* **To be done**: Copy out the entries below verbatim, everything from the line containing "Given: Open the ASCAP" down to the line containing "pyautogui.click(x=19, y=14)", with both of those lines included.

++++++++++

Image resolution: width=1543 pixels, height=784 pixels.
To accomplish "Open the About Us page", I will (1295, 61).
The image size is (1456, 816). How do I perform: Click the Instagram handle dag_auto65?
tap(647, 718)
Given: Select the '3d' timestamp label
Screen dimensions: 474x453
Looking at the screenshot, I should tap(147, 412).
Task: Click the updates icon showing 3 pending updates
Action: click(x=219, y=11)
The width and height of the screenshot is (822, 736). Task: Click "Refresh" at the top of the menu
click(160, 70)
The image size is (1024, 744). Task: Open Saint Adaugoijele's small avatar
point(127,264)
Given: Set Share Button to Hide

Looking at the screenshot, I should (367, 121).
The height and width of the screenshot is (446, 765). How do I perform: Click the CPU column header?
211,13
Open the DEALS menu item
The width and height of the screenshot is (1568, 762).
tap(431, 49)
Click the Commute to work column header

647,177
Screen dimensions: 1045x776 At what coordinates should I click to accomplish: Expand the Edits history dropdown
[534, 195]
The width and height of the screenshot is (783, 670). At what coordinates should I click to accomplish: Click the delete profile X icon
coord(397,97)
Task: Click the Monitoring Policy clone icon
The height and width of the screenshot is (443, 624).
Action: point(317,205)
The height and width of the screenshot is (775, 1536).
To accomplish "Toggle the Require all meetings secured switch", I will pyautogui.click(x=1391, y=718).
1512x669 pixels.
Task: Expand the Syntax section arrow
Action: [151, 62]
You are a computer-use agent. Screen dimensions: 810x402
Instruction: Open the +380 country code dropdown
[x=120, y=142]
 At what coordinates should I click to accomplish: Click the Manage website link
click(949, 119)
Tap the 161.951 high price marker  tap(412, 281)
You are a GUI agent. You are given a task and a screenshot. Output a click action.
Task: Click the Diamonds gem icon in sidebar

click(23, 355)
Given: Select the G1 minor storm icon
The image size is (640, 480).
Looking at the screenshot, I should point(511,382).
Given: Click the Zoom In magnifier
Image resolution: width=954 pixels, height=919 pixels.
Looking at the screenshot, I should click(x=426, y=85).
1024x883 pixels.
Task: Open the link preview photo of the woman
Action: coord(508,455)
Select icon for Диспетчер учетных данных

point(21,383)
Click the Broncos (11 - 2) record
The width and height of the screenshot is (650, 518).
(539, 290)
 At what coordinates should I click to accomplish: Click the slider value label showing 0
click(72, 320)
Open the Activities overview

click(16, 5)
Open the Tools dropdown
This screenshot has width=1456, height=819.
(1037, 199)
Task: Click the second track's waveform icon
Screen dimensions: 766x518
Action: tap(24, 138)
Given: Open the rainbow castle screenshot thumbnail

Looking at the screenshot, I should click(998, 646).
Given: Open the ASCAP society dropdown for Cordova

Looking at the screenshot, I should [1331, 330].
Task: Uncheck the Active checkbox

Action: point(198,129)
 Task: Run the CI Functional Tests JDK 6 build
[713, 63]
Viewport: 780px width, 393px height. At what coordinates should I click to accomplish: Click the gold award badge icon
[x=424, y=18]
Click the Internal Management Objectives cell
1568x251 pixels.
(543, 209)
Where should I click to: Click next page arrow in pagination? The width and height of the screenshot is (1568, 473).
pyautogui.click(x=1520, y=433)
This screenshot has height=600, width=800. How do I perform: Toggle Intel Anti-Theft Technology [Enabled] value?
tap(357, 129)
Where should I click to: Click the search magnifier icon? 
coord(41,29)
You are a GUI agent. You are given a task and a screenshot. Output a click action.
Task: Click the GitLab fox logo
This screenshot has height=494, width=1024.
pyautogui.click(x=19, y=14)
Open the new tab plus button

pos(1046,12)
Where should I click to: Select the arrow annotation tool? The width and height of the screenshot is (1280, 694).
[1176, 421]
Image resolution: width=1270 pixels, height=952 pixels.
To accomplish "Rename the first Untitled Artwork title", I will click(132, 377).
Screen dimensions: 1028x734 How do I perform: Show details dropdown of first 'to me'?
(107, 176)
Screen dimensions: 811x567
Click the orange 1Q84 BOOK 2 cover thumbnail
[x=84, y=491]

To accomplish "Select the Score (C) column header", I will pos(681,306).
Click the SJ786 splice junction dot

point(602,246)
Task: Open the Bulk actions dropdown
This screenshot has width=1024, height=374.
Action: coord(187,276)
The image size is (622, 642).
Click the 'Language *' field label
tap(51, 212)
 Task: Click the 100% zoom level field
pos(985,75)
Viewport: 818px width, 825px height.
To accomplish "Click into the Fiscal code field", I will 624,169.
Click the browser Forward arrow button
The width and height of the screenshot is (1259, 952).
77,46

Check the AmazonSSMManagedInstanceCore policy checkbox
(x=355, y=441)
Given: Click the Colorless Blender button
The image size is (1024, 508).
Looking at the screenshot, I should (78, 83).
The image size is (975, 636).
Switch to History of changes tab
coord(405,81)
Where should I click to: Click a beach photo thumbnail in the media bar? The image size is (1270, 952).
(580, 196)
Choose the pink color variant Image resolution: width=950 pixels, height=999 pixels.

++++++++++

* **Task solution**:
Given: Open the ASCAP society dropdown for Cordova

Looking at the screenshot, I should [1331, 330].
Task: Uncheck the Active checkbox

Action: point(198,129)
 Task: Run the CI Functional Tests JDK 6 build
[713, 63]
Viewport: 780px width, 393px height. At what coordinates should I click to accomplish: Click the gold award badge icon
[x=424, y=18]
Click the Internal Management Objectives cell
1568x251 pixels.
(543, 209)
Where should I click to: Click next page arrow in pagination? The width and height of the screenshot is (1568, 473).
pyautogui.click(x=1520, y=433)
This screenshot has height=600, width=800. How do I perform: Toggle Intel Anti-Theft Technology [Enabled] value?
tap(357, 129)
Where should I click to: Click the search magnifier icon? 
coord(41,29)
You are a GUI agent. You are given a task and a screenshot. Output a click action.
Task: Click the GitLab fox logo
This screenshot has height=494, width=1024.
pyautogui.click(x=19, y=14)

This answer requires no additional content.